* [RECORDS TO PROCESS]
+ + +
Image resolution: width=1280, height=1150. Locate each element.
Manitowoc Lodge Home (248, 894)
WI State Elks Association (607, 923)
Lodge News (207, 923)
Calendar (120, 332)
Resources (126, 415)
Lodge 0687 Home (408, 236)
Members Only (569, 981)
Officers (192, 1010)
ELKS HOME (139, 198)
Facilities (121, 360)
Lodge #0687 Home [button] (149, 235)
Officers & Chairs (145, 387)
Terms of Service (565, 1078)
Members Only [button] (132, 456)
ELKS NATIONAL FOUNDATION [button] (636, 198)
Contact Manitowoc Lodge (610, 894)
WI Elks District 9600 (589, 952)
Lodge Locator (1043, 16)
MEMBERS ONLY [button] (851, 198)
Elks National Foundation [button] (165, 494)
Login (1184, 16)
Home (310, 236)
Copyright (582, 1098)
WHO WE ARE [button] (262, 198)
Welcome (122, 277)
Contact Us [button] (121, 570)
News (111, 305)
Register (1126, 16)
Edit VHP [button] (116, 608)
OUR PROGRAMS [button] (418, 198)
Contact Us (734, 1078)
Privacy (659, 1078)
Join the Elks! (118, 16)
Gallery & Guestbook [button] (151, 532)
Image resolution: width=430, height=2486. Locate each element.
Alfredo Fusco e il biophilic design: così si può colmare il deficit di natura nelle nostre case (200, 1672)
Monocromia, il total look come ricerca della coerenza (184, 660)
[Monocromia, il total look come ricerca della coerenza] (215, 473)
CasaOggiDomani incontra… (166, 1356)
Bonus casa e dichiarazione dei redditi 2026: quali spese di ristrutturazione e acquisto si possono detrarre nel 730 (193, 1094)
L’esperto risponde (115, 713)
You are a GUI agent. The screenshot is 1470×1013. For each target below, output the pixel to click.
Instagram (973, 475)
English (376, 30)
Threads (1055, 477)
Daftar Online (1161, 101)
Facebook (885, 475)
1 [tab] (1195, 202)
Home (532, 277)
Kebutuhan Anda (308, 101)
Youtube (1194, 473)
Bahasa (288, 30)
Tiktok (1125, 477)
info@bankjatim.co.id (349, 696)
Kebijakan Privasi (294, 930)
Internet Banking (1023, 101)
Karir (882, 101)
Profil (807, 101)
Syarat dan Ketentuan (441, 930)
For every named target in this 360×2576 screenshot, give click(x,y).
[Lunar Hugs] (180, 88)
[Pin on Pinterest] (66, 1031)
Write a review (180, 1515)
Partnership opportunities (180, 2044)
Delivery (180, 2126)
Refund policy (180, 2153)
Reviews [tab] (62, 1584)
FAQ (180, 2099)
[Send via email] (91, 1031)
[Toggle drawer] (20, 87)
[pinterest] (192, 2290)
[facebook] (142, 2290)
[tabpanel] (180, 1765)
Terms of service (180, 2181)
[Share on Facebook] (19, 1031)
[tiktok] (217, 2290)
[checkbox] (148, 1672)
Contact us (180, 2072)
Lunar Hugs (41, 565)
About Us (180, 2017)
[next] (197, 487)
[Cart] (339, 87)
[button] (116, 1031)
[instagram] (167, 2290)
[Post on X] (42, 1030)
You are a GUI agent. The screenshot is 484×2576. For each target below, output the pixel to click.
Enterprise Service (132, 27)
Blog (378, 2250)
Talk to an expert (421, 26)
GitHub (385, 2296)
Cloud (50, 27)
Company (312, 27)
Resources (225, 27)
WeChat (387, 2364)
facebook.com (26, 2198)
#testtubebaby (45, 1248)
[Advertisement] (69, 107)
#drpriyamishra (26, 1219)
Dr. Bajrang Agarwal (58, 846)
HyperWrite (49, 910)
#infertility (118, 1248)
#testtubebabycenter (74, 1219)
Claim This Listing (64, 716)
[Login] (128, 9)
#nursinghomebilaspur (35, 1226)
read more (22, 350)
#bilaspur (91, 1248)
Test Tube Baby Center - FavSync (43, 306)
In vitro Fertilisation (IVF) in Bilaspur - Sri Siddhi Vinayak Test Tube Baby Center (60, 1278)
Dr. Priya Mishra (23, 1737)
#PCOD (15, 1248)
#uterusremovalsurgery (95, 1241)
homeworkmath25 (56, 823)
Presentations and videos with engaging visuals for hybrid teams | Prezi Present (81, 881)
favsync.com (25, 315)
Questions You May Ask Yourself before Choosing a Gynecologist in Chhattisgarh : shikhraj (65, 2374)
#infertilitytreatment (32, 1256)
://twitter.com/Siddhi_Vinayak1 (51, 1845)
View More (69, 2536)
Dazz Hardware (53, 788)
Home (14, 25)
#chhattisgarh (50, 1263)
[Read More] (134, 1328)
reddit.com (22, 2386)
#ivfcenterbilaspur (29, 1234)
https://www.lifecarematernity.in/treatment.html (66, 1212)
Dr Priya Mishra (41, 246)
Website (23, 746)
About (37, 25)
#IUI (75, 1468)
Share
+ + +
* [PROBLEM DESCRIPTION] Going line by line, copy the data above exactly.

* [THE COMPLETED TASK]
Image resolution: width=1280, height=1150. Locate each element.
Manitowoc Lodge Home (248, 894)
WI State Elks Association (607, 923)
Lodge News (207, 923)
Calendar (120, 332)
Resources (126, 415)
Lodge 0687 Home (408, 236)
Members Only (569, 981)
Officers (192, 1010)
ELKS HOME (139, 198)
Facilities (121, 360)
Lodge #0687 Home [button] (149, 235)
Officers & Chairs (145, 387)
Terms of Service (565, 1078)
Members Only [button] (132, 456)
ELKS NATIONAL FOUNDATION [button] (636, 198)
Contact Manitowoc Lodge (610, 894)
WI Elks District 9600 (589, 952)
Lodge Locator (1043, 16)
MEMBERS ONLY [button] (851, 198)
Elks National Foundation [button] (165, 494)
Login (1184, 16)
Home (310, 236)
Copyright (582, 1098)
WHO WE ARE [button] (262, 198)
Welcome (122, 277)
Contact Us [button] (121, 570)
News (111, 305)
Register (1126, 16)
Edit VHP [button] (116, 608)
OUR PROGRAMS [button] (418, 198)
Contact Us (734, 1078)
Privacy (659, 1078)
Join the Elks! (118, 16)
Gallery & Guestbook [button] (151, 532)
Image resolution: width=430, height=2486. Locate each element.
Alfredo Fusco e il biophilic design: così si può colmare il deficit di natura nelle nostre case (200, 1672)
Monocromia, il total look come ricerca della coerenza (184, 660)
[Monocromia, il total look come ricerca della coerenza] (215, 473)
CasaOggiDomani incontra… (166, 1356)
Bonus casa e dichiarazione dei redditi 2026: quali spese di ristrutturazione e acquisto si possono detrarre nel 730 (193, 1094)
L’esperto risponde (115, 713)
You are a GUI agent. The screenshot is 1470×1013. For each target below, output the pixel to click.
Instagram (973, 475)
English (376, 30)
Threads (1055, 477)
Daftar Online (1161, 101)
Facebook (885, 475)
1 [tab] (1195, 202)
Home (532, 277)
Kebutuhan Anda (308, 101)
Youtube (1194, 473)
Bahasa (288, 30)
Tiktok (1125, 477)
info@bankjatim.co.id (349, 696)
Kebijakan Privasi (294, 930)
Internet Banking (1023, 101)
Karir (882, 101)
Profil (807, 101)
Syarat dan Ketentuan (441, 930)
For every named target in this 360×2576 screenshot, give click(x,y).
[Lunar Hugs] (180, 88)
[Pin on Pinterest] (66, 1031)
Write a review (180, 1515)
Partnership opportunities (180, 2044)
Delivery (180, 2126)
Refund policy (180, 2153)
Reviews [tab] (62, 1584)
FAQ (180, 2099)
[Send via email] (91, 1031)
[Toggle drawer] (20, 87)
[pinterest] (192, 2290)
[facebook] (142, 2290)
[tabpanel] (180, 1765)
Terms of service (180, 2181)
[Share on Facebook] (19, 1031)
[tiktok] (217, 2290)
[checkbox] (148, 1672)
Contact us (180, 2072)
Lunar Hugs (41, 565)
About Us (180, 2017)
[next] (197, 487)
[Cart] (339, 87)
[button] (116, 1031)
[instagram] (167, 2290)
[Post on X] (42, 1030)
You are a GUI agent. The screenshot is 484×2576. For each target below, output the pixel to click.
Enterprise Service (132, 27)
Blog (378, 2250)
Talk to an expert (421, 26)
GitHub (385, 2296)
Cloud (50, 27)
Company (312, 27)
Resources (225, 27)
WeChat (387, 2364)
facebook.com (26, 2198)
#testtubebaby (45, 1248)
[Advertisement] (69, 107)
#drpriyamishra (26, 1219)
Dr. Bajrang Agarwal (58, 846)
HyperWrite (49, 910)
#infertility (118, 1248)
#testtubebabycenter (74, 1219)
Claim This Listing (64, 716)
[Login] (128, 9)
#nursinghomebilaspur (35, 1226)
read more (22, 350)
#bilaspur (91, 1248)
Test Tube Baby Center - FavSync (43, 306)
In vitro Fertilisation (IVF) in Bilaspur - Sri Siddhi Vinayak Test Tube Baby Center (60, 1278)
Dr. Priya Mishra (23, 1737)
#PCOD (15, 1248)
#uterusremovalsurgery (95, 1241)
homeworkmath25 (56, 823)
Presentations and videos with engaging visuals for hybrid teams | Prezi Present (81, 881)
favsync.com (25, 315)
Questions You May Ask Yourself before Choosing a Gynecologist in Chhattisgarh : shikhraj (65, 2374)
#infertilitytreatment (32, 1256)
://twitter.com/Siddhi_Vinayak1 (51, 1845)
View More (69, 2536)
Dazz Hardware (53, 788)
Home (14, 25)
#chhattisgarh (50, 1263)
[Read More] (134, 1328)
reddit.com (22, 2386)
#ivfcenterbilaspur (29, 1234)
https://www.lifecarematernity.in/treatment.html (66, 1212)
Dr Priya Mishra (41, 246)
Website (23, 746)
About (37, 25)
#IUI (75, 1468)
Share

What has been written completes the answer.